§ Problems to work on
1. According to the review of Fiat Lux, who translated the book into English?
2. Decide whether each statement agrees with the review of Fiat Lux, answering yes or no and quoting the words of the review that settle it. (a) The Spanish original includes words and passages in Portuguese, Italian, Greek, and Latin. (b) The edition under review gives only the English translation. (c) The dead are brought back to life with nostalgia.
3. Reproduce word for word the part of the review of Fiat Lux starting with "Fiat Lux also" and going on through "in the original.".

§ Excerpt provided
There are numerous prose sources for the story of the famous family, but none of them can replace Fiat Lux because Paula provides a solid poetic structure that enhances its narrative quality and its lyricism strongly grounded in life. It is significant that Fiat Lux interrupts its narrative flow just as Marcelo Abramo goes to Mexico. In the age of the selfie and of autofiction, Fiat Lux remains at once deeply personal and immune to self-centered egotism or confessional exhibitionism. There is no trace of self-indulgence in a book that repeats Fúlvio’s motto: “no mires hacia dentro,” wonderfully translated by as “Don’t navel-gaze.” The characters are politically engaged working-class people fighting against dismal working conditions, exploitation, and brutal repressions with an ethos that infuses the poetic voice with vitality and gives Fiat Lux a impressive sense of urgency. The dead are brought to life without nostalgia or even melancholy; they are back on the pages of Fiat Lux to celebrate the will to keep fighting.

 Fiat Lux also creates a multilingual space: the original in Spanish contains several words, expressions and passages in Portuguese, Italian, Greek, and Latin. I am glad that this is a bilingual edition, but this multilingualism poses, of course, a great challenge for any translator. Dick Cluster faces the task at hand and, in my opinion, does a good job. The most complicated hurdle was to decide when to render in English passages in languages other than Spanish or to leave them untranslated in italics, as they appear in the original.

§ Data for analysis
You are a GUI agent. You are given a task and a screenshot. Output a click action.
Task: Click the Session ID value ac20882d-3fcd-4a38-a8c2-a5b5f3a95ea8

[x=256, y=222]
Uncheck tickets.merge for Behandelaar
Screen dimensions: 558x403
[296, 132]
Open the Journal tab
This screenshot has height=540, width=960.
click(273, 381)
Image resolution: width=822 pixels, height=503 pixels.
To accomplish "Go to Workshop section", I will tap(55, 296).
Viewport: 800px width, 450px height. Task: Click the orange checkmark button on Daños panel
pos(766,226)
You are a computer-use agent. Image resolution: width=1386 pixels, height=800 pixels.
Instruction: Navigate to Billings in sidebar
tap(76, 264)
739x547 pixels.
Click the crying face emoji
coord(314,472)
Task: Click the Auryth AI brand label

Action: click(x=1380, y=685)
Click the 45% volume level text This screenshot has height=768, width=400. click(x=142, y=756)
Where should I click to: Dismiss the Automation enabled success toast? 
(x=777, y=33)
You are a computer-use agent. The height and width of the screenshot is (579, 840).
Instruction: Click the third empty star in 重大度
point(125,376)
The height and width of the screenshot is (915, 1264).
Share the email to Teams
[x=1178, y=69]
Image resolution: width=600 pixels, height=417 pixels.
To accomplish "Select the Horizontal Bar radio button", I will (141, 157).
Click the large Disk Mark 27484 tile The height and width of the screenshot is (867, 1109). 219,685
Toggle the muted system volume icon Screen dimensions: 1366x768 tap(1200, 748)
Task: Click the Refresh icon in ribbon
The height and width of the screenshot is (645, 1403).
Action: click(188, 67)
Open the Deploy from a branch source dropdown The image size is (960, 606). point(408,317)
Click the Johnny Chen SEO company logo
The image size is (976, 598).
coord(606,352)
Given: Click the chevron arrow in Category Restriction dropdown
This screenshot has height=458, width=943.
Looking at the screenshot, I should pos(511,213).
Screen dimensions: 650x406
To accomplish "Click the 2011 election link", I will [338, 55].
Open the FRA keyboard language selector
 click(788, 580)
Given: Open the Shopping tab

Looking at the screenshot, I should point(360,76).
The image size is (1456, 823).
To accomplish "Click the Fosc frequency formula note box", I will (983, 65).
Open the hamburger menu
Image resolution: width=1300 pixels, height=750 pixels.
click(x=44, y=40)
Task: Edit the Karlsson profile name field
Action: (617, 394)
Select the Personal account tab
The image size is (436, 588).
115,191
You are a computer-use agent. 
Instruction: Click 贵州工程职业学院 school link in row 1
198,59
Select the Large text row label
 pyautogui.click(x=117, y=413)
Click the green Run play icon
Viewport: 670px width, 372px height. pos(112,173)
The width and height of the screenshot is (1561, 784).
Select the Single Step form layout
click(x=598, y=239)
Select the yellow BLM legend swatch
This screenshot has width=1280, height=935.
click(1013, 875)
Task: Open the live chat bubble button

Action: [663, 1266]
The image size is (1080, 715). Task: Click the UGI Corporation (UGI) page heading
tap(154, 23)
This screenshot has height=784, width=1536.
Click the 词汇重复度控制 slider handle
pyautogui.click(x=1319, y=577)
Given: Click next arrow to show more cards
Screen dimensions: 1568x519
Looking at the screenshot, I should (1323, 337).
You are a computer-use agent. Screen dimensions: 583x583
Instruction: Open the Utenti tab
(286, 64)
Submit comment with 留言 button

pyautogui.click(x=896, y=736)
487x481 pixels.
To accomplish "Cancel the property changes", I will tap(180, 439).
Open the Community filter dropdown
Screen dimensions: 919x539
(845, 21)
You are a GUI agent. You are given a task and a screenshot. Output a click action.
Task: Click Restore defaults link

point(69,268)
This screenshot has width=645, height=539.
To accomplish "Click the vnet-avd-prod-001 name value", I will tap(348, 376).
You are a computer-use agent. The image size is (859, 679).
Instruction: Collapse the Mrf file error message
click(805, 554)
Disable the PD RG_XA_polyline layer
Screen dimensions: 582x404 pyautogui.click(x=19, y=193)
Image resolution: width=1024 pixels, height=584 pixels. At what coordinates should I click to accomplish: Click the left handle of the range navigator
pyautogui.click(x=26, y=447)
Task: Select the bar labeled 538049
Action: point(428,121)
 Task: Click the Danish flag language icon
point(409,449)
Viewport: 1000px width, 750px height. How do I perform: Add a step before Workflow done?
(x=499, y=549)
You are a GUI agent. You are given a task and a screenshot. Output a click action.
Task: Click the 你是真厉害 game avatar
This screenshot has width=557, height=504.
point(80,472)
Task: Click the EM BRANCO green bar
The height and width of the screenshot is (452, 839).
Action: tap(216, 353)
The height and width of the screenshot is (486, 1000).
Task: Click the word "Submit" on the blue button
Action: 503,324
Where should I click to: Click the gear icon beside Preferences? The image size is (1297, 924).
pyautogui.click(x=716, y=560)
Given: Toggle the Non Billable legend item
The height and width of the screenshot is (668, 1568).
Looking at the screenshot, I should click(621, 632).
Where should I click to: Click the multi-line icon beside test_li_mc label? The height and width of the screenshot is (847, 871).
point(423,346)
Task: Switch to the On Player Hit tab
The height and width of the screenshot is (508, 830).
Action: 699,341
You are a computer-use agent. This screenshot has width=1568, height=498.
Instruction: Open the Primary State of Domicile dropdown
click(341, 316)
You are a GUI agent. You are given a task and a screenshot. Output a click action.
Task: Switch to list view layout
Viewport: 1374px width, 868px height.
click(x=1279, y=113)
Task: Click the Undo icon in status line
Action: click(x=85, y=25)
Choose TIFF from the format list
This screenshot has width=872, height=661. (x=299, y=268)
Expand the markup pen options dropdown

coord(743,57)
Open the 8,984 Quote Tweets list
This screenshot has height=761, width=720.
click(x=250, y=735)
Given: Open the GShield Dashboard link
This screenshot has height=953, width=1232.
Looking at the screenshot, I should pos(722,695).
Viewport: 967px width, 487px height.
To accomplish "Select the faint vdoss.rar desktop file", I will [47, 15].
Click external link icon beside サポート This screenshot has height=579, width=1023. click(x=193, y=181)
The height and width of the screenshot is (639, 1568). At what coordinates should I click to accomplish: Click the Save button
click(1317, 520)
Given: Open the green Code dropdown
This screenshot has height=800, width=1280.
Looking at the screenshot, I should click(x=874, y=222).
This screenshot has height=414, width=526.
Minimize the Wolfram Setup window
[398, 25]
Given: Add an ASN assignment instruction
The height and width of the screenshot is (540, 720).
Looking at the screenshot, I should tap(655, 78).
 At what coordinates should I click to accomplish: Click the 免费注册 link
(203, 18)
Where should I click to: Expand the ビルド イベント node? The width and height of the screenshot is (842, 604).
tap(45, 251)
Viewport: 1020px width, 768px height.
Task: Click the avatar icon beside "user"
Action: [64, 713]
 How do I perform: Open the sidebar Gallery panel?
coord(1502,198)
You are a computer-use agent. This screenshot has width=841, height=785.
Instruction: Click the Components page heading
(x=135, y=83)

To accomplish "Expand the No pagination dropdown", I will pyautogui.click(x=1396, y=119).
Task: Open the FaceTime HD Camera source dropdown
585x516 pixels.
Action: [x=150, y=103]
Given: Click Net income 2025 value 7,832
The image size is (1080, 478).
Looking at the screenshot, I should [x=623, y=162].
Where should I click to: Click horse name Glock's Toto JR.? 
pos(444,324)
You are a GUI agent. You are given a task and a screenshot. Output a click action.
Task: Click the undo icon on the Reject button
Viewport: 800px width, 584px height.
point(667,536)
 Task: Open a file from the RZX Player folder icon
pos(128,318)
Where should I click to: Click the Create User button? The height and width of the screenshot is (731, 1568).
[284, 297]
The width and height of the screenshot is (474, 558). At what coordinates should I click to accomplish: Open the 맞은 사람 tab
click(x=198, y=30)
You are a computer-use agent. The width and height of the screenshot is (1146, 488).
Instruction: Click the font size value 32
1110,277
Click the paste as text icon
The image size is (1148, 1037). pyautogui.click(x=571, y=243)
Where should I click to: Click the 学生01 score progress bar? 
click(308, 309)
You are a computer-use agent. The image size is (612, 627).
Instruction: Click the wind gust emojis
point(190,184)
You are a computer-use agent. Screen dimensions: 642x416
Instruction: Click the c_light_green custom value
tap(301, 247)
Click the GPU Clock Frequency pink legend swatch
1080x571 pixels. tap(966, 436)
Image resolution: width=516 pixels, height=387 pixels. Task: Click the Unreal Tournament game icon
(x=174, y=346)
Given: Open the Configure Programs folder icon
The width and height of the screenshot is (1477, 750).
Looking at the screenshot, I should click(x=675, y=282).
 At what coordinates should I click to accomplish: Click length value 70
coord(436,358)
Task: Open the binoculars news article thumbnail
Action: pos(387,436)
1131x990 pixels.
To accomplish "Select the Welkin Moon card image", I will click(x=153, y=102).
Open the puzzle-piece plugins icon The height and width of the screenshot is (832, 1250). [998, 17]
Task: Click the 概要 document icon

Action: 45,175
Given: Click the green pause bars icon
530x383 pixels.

§ Solution set
1. Dick Cluster

2.
(a) Yes: "the original in Spanish contains several words, expressions and passages in Portuguese, Italian, Greek, and Latin"
(b) No: "I am glad that this is a bilingual edition"
(c) No: "The dead are brought to life without nostalgia or even melancholy"

3.
Fiat Lux also creates a multilingual space: the original in Spanish contains several words, expressions and passages in Portuguese, Italian, Greek, and Latin. I am glad that this is a bilingual edition, but this multilingualism poses, of course, a great challenge for any translator. Dick Cluster faces the task at hand and, in my opinion, does a good job. The most complicated hurdle was to decide when to render in English passages in languages other than Spanish or to leave them untranslated in italics, as they appear in the original.